Le procès se poursuivra le 29 août.
Il convient de noter que 15 personnes d'origine arménienne sont accusées dans le cadre d'une affaire pénale portant sur de nombreux crimes commis au cours de la guerre d'agression menée par l'État arménien et de l’organisation criminelle susmentionnée. Cette guerre a été menée sous la direction et avec la participation directe des organismes étatiques arméniens, de leurs responsables, de leurs forces militaires et d’unités armées illégales. Elle s'est déroulée sous la gestion centralisée et le contrôle strict de l'Arménie, avec des ordres, directives et instructions donnés à la fois verbalement et par écrit, ainsi qu'un soutien matériel, technique et en personnel fourni par l'État arménien. L'affaire concerne également la création d’entités illégales sur le territoire de l'Azerbaïdjan dans le but d'agresser militairement le pays, en violation des normes du droit interne et international.

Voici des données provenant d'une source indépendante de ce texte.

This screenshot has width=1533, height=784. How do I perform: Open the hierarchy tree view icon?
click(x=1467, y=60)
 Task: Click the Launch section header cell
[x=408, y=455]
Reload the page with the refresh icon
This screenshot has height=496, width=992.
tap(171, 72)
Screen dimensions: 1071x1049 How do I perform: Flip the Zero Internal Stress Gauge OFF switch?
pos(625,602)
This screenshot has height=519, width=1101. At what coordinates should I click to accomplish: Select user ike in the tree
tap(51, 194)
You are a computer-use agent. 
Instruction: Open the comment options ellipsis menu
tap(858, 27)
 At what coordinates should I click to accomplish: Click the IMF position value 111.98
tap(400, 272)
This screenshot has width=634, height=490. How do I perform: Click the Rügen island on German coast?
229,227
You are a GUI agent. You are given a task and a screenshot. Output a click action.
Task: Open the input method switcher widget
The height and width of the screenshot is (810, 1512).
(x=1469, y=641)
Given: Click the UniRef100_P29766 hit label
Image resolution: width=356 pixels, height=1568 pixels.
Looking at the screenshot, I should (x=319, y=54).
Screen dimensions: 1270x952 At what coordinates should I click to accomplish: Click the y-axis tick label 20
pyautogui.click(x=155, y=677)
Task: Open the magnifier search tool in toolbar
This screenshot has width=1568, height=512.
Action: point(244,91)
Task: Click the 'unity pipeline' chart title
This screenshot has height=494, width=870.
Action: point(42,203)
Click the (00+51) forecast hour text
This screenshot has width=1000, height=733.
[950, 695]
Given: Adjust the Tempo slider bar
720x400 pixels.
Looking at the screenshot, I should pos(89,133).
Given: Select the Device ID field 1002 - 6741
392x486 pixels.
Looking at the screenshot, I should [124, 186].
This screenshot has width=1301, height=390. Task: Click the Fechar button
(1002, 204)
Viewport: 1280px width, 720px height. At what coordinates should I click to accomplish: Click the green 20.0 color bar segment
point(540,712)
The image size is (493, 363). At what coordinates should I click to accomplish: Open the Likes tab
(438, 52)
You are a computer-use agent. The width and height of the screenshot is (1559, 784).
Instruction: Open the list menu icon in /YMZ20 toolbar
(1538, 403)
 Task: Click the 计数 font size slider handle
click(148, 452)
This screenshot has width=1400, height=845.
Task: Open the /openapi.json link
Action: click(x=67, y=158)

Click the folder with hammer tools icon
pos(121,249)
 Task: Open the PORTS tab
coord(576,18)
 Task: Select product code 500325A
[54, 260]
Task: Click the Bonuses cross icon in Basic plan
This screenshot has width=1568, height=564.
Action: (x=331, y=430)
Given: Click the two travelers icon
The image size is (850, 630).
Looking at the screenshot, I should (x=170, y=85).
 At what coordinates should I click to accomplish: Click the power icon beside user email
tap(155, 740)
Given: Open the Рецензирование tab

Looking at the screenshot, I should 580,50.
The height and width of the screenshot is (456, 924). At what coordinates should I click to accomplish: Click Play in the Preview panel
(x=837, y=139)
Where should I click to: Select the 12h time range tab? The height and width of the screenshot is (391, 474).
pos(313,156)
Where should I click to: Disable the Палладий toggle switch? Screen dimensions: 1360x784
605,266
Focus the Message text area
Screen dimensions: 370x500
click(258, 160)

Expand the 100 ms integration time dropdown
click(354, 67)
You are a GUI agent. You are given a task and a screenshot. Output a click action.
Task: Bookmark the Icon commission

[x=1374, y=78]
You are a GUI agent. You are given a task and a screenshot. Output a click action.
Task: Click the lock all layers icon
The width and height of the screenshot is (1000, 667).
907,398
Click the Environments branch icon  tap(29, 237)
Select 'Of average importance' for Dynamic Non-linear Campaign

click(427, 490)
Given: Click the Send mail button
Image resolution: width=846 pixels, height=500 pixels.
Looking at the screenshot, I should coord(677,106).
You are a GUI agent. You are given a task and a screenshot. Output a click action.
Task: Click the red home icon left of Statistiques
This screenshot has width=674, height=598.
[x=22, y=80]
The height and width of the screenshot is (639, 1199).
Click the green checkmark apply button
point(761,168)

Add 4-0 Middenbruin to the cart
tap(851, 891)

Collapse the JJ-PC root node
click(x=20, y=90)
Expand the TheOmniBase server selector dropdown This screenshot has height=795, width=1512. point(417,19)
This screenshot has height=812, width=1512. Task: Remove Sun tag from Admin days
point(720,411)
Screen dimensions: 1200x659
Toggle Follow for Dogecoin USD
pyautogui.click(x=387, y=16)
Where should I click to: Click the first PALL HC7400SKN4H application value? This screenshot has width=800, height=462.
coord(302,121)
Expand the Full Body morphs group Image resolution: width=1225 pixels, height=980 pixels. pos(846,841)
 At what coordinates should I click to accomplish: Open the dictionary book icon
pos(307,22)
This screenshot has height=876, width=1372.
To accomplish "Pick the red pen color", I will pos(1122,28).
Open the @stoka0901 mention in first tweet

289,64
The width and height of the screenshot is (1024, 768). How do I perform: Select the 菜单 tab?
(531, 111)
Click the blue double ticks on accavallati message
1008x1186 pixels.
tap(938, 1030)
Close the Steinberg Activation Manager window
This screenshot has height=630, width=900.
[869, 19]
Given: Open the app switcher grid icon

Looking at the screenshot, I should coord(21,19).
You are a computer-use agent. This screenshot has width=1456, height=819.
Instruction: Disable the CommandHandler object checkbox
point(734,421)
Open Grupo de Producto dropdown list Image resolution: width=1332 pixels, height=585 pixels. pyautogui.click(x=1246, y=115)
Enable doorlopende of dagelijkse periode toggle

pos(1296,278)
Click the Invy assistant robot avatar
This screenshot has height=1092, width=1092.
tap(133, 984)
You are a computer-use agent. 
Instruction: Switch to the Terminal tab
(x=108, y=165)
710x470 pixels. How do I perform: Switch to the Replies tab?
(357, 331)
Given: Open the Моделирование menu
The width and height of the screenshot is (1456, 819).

Parmi les figures impliquées directement ou indirectement dans ces actes figurent Robert Kotcharian, Serge Sarkissian, Vazgen Manoukian, Vazgen Sarkissian, Samvel Babayan, Vitali Balassanian, Zori Balayan, Seyran Ohanyan, Archavir Karamian, Monte Melkonian et d'autres encore.
Il est à noter que 15 personnes, dont Araïk Haroutiounian, Arkadi Ghoukassian, Bako Sahakian, Davit Ichkhanian, David Manoukian, David Babayan, Levon Mnatsakanian, Vassili Beglaryan, Erik Ghazaryan, Davit Allahverdian, Gourgen Stepanian, Levon Balayan, Madat Babayan, Garik Martirossian et Melikset Pachayan, sont inculpées en vertu des articles 100 (planification, préparation, déclenchement et conduite d'une guerre d'agression), 102 (attaque contre des personnes ou des organisations bénéficiant d'une protection internationale), 103 (génocide), 105 (extermination de la population), 106 (réduction en esclavage), 107 (déportation ou déplacement forcé de la population), 109 (persécution), 110 (disparition forcée de personnes), 112 (privation de liberté contraire au droit international), 113 (torture), 114 (mercenariat), 115 (violation des lois et coutumes de la guerre), 116 (violation du droit international humanitaire en temps de conflit armé), 118 (pillage militaire), 120 (meurtre intentionnel), 192 (entrepreneuriat illégal), 214 (terrorisme), 214-1 (financement du terrorisme), 218 (création d'une association (organisation) criminelle), 228 (acquisition, transfert, vente, stockage, transport et possession illégaux d'armes, de leurs composants, de munitions, d'explosifs et de dispositifs), 270-1 (actes menaçant la sécurité de l'aviation), 277 (assassinat d'un fonctionnaire d'État ou d'une personnalité publique), 278 (prise et maintien du pouvoir par la force, changement forcé de la structure constitutionnelle de l'État), 279 (création d’unités et groupes armés non prévus par la loi) ainsi que d'autres articles du Code pénal de la République d'Azerbaïdjan.